— TRY IT —
What lines in the records include the string "Given"? Return each one.

— MATERIALS PROVIDED —
<<<<

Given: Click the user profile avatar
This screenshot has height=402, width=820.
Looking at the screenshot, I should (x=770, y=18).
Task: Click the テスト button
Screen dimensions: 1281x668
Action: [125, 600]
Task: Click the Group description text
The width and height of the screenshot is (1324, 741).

>>>>
<<<<

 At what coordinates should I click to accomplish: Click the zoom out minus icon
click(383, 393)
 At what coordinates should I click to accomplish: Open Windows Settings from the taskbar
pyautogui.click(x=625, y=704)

>>>>
<<<<

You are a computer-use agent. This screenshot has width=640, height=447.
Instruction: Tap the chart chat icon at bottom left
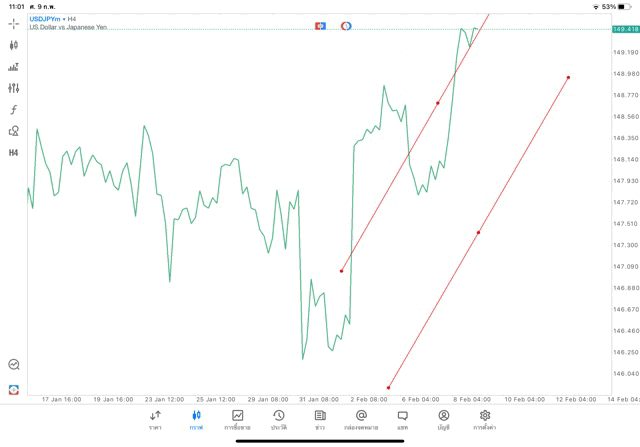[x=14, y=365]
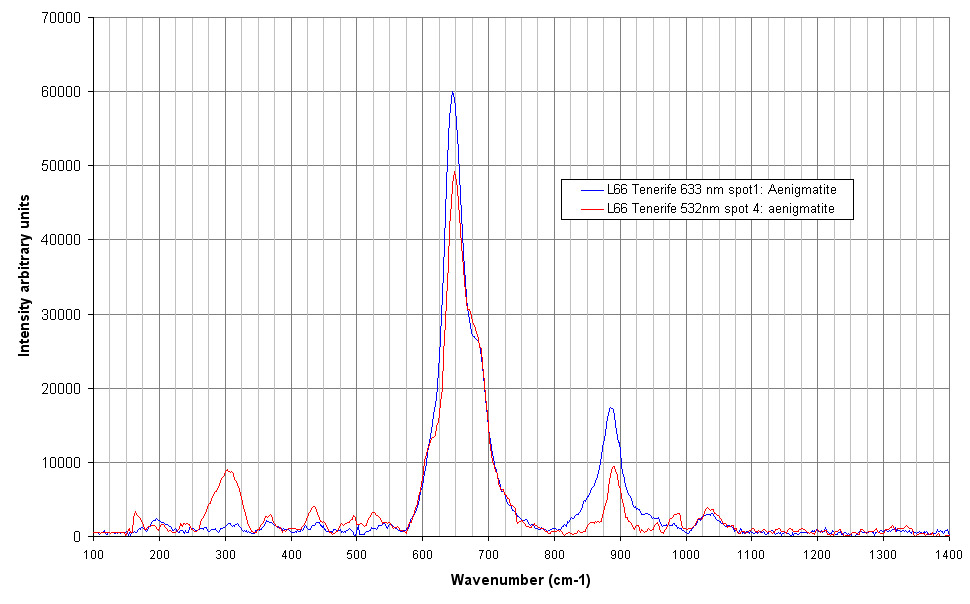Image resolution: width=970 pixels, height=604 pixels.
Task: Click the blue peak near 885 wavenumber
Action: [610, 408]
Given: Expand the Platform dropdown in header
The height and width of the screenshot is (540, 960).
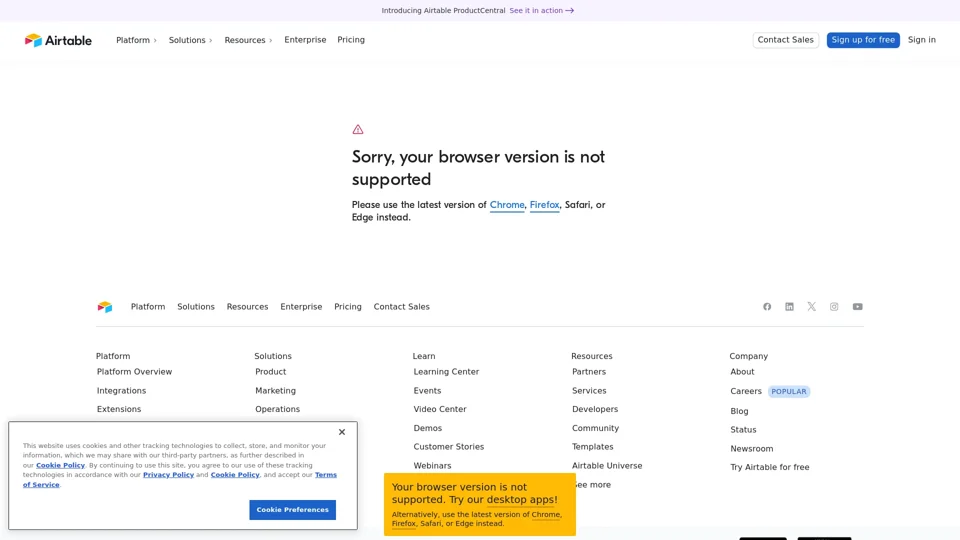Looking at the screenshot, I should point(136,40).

>>>>

— YOUR SOLUTION —
Given: Click the user profile avatar
Given: Expand the Platform dropdown in header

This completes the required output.